> Stored records
#####
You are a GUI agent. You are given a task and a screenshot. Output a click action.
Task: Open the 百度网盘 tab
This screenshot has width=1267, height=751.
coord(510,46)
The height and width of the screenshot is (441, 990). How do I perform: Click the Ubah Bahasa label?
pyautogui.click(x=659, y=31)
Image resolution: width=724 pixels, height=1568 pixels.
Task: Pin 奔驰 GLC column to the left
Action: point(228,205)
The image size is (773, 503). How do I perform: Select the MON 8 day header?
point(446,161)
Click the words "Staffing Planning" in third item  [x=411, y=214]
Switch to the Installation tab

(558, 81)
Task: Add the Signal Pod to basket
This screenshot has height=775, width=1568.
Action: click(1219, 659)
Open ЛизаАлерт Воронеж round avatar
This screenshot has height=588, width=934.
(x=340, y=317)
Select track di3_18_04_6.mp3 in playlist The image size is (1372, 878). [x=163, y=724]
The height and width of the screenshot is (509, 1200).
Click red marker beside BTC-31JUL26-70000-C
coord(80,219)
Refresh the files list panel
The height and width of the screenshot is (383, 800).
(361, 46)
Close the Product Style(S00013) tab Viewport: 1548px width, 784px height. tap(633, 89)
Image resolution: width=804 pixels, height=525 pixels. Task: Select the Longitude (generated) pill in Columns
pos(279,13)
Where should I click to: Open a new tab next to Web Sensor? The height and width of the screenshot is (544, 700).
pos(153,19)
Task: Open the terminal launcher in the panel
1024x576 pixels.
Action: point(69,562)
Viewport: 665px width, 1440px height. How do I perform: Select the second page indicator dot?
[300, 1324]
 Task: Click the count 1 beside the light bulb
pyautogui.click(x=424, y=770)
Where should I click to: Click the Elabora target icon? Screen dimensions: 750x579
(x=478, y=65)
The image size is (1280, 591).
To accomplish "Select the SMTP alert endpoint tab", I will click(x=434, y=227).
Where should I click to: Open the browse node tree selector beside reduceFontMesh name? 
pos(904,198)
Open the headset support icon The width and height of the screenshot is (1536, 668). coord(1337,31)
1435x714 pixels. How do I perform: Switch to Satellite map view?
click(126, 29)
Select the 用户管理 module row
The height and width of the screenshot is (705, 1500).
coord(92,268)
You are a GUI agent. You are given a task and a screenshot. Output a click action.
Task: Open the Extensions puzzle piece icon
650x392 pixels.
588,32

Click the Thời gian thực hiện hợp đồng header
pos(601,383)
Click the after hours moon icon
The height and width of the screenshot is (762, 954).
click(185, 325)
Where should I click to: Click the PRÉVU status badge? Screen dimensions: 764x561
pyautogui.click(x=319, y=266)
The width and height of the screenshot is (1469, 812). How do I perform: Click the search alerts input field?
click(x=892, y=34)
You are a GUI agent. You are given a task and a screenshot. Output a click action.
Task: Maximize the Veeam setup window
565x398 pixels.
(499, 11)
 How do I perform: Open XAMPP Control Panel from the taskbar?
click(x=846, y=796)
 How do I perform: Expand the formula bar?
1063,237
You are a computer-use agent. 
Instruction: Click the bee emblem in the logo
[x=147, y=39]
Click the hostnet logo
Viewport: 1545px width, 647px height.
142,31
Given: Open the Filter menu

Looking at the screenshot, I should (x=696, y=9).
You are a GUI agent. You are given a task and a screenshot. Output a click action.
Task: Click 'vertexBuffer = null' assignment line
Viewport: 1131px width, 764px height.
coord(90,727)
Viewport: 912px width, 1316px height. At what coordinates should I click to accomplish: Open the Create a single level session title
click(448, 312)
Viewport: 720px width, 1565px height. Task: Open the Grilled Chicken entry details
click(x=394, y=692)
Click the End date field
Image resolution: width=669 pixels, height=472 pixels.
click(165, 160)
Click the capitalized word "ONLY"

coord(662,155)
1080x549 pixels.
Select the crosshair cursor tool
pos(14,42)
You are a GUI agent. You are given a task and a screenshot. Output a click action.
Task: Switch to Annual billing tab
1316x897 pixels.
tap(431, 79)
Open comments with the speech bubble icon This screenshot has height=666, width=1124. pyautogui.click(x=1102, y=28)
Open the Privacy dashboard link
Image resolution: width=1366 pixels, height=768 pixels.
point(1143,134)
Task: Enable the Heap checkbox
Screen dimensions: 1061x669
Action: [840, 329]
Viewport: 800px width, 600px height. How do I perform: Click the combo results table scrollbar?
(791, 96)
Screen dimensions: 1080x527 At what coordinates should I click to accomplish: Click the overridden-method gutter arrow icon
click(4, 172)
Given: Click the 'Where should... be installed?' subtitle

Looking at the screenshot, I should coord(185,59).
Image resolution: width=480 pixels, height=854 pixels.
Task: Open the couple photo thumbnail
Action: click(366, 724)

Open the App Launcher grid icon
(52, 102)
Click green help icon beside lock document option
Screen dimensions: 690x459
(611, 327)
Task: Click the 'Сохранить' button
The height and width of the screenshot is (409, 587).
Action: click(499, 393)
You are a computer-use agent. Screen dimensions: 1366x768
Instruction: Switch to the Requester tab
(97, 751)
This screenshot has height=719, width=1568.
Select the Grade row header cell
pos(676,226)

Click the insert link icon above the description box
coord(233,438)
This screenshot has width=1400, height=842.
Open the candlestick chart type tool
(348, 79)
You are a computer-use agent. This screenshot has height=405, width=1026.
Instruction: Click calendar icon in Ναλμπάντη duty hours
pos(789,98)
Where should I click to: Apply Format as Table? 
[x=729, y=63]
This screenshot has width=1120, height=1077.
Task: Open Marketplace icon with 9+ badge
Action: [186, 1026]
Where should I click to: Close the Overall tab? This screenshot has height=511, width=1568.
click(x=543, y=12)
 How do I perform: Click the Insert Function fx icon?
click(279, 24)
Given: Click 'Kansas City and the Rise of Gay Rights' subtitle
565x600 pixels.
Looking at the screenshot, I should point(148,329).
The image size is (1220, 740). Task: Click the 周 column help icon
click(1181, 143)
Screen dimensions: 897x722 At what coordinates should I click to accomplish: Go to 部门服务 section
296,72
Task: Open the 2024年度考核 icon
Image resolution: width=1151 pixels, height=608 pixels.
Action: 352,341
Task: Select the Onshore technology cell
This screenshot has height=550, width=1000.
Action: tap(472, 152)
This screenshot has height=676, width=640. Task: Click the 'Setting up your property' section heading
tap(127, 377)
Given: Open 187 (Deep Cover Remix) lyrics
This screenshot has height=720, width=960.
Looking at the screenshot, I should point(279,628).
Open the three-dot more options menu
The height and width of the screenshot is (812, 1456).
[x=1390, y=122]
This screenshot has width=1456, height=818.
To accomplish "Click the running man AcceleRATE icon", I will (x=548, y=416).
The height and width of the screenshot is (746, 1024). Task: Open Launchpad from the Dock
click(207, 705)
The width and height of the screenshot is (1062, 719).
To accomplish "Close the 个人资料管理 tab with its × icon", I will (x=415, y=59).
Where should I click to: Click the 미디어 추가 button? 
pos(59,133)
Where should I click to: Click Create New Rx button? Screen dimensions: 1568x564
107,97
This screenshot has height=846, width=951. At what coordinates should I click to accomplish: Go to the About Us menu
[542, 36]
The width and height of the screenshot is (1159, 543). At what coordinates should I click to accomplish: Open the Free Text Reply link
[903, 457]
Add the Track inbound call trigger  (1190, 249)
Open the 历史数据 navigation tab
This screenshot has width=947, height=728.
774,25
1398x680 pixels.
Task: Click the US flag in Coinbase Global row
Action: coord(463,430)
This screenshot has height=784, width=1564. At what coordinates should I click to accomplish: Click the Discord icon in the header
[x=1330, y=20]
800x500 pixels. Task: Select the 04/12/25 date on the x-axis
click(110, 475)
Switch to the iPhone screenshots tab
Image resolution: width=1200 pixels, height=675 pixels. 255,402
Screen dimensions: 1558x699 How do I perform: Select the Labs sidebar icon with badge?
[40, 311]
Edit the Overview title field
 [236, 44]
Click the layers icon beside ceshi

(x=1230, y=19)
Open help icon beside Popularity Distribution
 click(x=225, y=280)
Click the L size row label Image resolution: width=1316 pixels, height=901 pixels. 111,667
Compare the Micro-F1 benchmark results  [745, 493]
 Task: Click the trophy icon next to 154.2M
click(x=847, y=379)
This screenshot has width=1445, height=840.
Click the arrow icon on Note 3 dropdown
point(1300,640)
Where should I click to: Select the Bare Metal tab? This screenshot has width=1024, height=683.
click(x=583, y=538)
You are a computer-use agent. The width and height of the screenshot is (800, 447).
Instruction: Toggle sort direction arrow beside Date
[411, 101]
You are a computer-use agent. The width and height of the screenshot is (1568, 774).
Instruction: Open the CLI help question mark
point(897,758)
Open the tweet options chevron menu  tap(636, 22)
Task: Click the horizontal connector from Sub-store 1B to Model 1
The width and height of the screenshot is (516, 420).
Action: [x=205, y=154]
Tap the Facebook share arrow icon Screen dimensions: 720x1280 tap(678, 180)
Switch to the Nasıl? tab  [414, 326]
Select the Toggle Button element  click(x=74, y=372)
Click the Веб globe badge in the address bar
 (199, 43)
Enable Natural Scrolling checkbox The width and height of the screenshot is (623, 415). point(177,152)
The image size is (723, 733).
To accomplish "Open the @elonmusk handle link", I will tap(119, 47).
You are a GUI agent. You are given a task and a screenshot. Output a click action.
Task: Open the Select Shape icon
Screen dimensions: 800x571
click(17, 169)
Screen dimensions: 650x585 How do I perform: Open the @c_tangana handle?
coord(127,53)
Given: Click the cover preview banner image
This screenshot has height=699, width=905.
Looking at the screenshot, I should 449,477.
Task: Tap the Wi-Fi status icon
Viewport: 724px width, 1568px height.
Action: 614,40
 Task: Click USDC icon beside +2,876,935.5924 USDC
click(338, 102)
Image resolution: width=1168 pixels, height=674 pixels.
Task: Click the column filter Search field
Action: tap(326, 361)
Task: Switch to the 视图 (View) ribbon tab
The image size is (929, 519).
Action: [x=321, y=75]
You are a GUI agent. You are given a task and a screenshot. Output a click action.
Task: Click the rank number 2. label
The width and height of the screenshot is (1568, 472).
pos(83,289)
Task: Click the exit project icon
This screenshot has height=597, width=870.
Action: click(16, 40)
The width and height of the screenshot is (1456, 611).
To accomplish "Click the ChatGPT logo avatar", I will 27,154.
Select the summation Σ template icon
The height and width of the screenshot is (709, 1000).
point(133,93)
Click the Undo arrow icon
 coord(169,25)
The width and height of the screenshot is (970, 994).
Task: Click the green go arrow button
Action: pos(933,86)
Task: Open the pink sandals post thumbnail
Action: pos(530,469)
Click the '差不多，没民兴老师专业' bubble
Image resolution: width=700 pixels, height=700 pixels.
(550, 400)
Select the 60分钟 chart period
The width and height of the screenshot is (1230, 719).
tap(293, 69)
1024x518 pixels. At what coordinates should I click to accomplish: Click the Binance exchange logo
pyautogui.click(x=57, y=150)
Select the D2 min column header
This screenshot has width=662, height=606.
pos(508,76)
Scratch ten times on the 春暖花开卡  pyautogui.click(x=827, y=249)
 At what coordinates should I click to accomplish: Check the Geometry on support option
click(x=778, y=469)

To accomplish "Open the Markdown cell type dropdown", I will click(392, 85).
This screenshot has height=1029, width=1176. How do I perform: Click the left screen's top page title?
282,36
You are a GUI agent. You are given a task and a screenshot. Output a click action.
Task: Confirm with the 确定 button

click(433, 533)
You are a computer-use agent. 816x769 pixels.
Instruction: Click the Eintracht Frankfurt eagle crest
#####
From the entries above, show each line that includes the string "Enable".

> Answer box
Task: Enable the Heap checkbox
Enable Natural Scrolling checkbox The width and height of the screenshot is (623, 415). point(177,152)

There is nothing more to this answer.